Nous sommes interpellés par l’apôtre Paul, à nous comporter comme l’évangile le demande. Étant esclaves de Dieu, nous devons nous comporter d’une manière digne de l’évangile de Christ. Comme je l’ai déjà dit hier, vous devez comprendre qu’on ne croit pas en Jésus-Christ pour l’aisance, pour le bien-être, pour la bonne ou la belle vie sur terre. On croit pour le combat. Tout croyant doit ainsi comprendre que, le jour où il est né de nouveau, il est né dans un champ de bataille. Jésus n’a pas voulu que nous soyons ignorants de cette réalité. C’est bien pour cette raison qu’il nous a donné les avertissements que nous avons lu hier dans les évangiles. Tous ceux qui sont chrétiens doivent donc savoir que, aussitôt qu’ils ont confessé Christ, la guerre a commencé. Je vous dis bien que, dès que vous confessez Christ, le combat a commencé, la guerre a commencé.
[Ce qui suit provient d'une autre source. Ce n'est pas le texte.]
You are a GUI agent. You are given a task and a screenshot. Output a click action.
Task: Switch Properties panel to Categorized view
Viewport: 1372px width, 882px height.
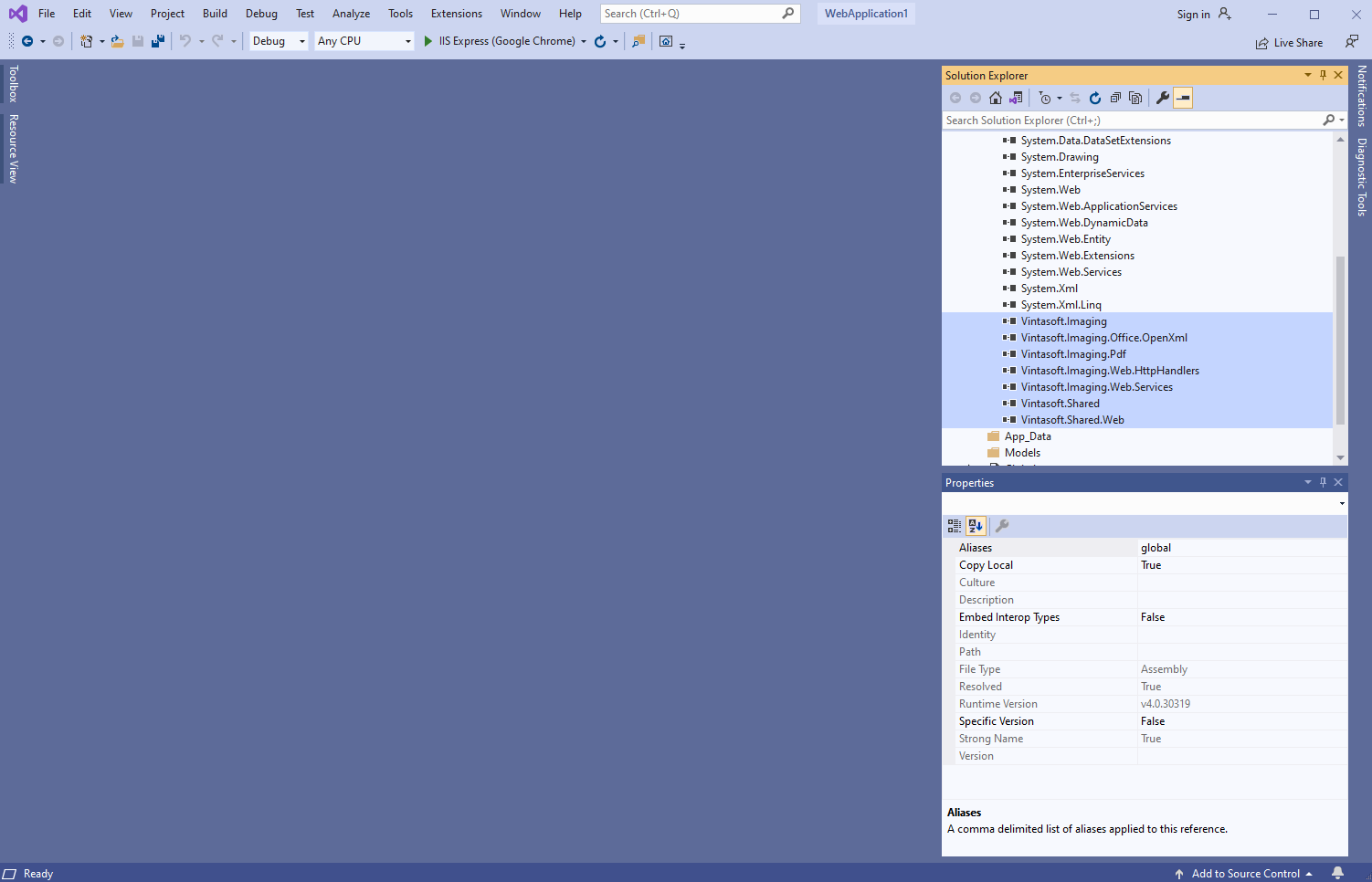[955, 526]
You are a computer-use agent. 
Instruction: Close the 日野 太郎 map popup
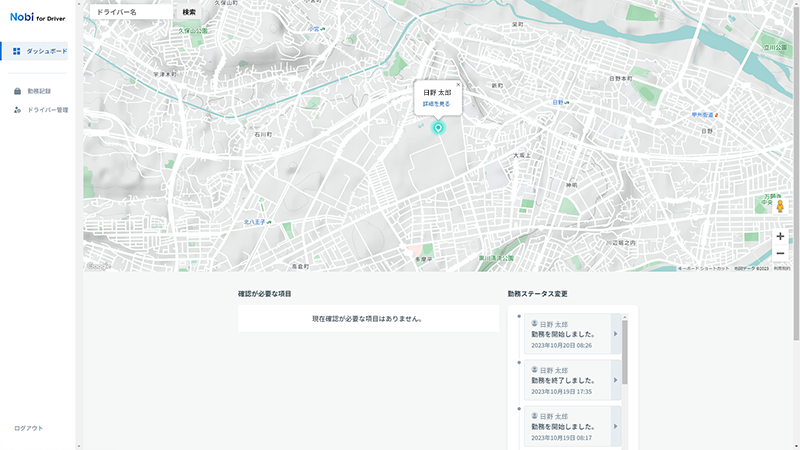[x=458, y=85]
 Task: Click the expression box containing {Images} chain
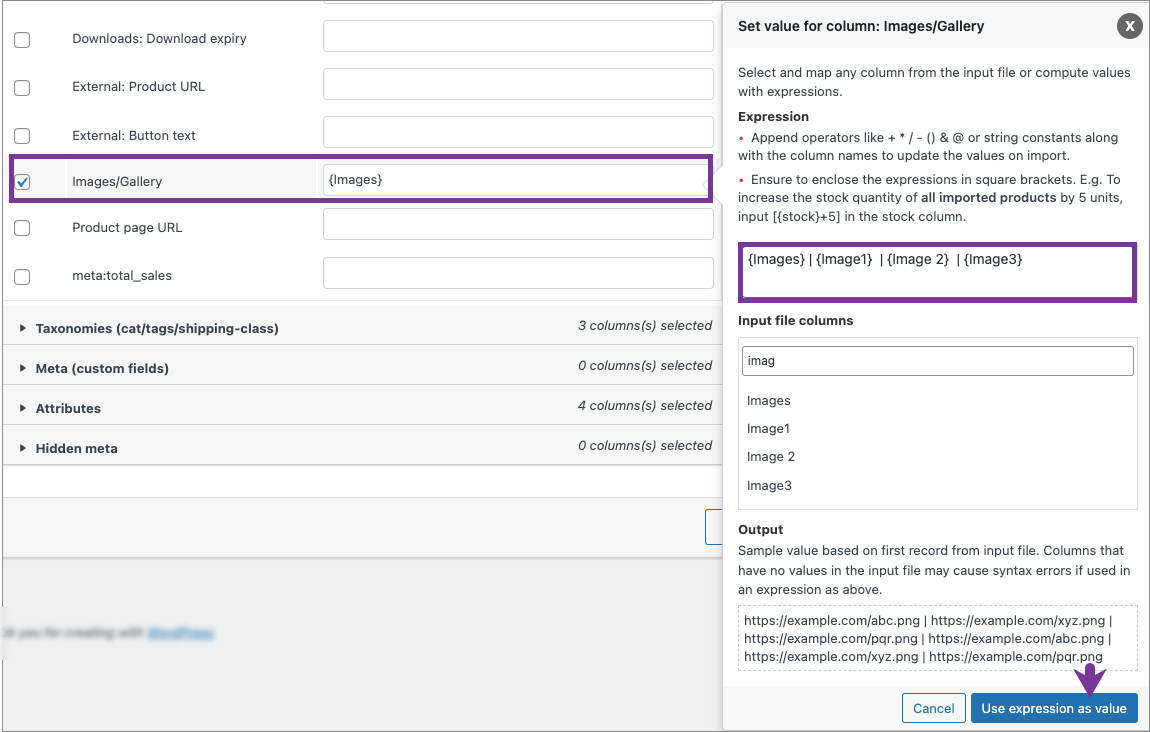937,271
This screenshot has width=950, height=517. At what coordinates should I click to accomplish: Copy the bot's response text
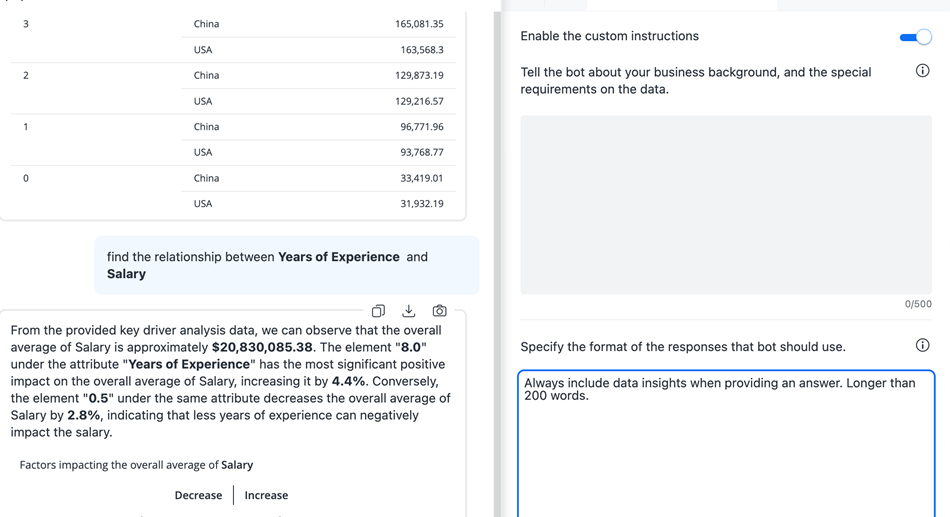coord(378,311)
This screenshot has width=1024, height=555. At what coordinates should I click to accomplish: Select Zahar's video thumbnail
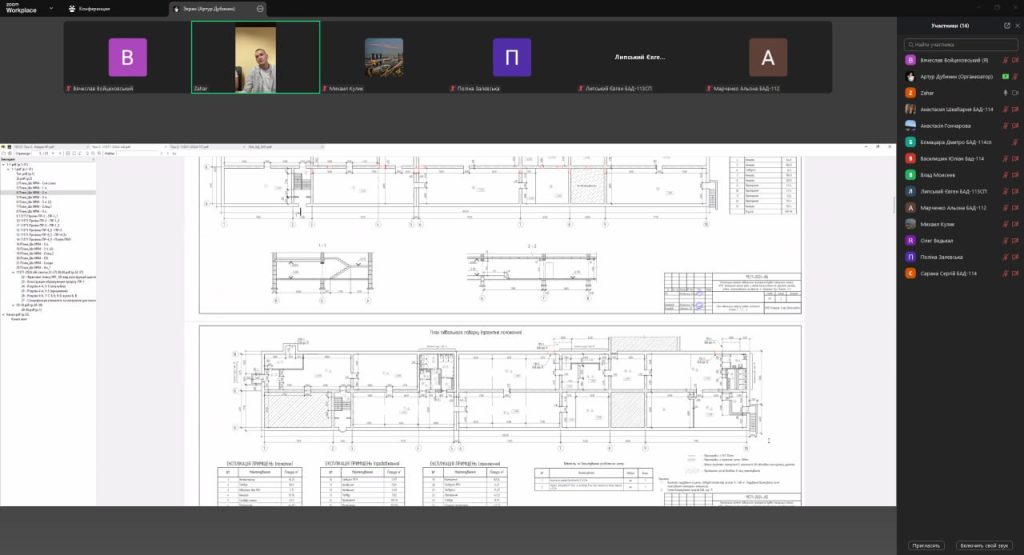(x=255, y=58)
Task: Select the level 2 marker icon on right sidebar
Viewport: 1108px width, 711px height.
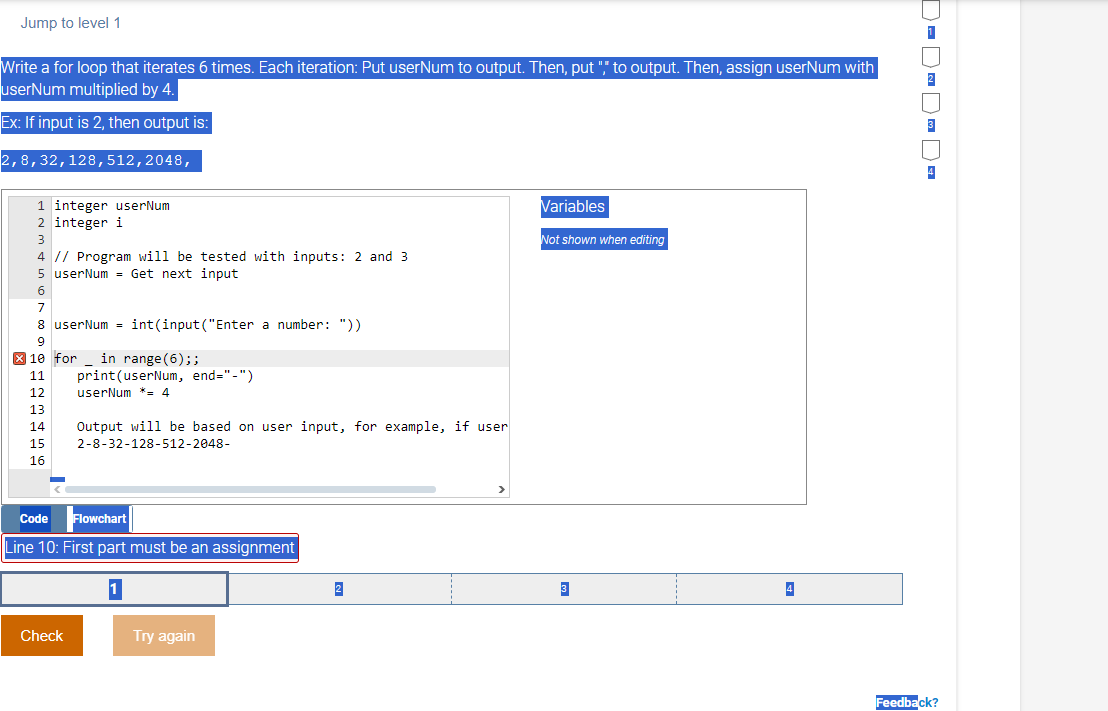Action: click(x=930, y=57)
L’évangile de prospérité que vous avez entendu avant, où il vous a été dit de croire en Jésus, pour avoir : voitures, mariage, maisons, voyages, travail, enfants, etc. est le faux évangile. Je vous le dis, c’est le faux évangile. Ce n’est pas cela qui vient en avant lorsque l’on croit. Ce que le croyant doit comprendre est que, dès qu’il a donné sa vie à Jésus, il est entré dans le combat qui commence d’ailleurs avec les gens de sa maison, comme nous l’avons lu hier. Mais cela ne doit pas nous faire peur, nous décourager, ou nous faire changer d’idées. Non, il est à savoir que c’est cela qui nous est réservé : combattre pour l’avancement de l’évangile. L’apôtre Paul invite en cela les chrétiens à avoir une même pensée, un même sentiment, une même âme, un même objectif et même esprit. Mais malheureusement, à l’église comme ici, il y a des croyants véritables, il y a des sorciers, il y a des religieux et il y a des sympathisants ; alors que l’église est supposée n’avoir qu’une seule qualité de personnes, des chrétiens véritables. L’église n’est pas en effet un club ou un rassemblement quelconque. Elle est plutôt le rassemblement des gens qui ont réellement connu la nouvelle naissance, c’est-à-dire des gens qui se sont séparés du monde et du péché ; et qui savent en plus qu’ils ont une mission, celle de sauver les autres qui sont perdus comme ils étaient avant leur conversion.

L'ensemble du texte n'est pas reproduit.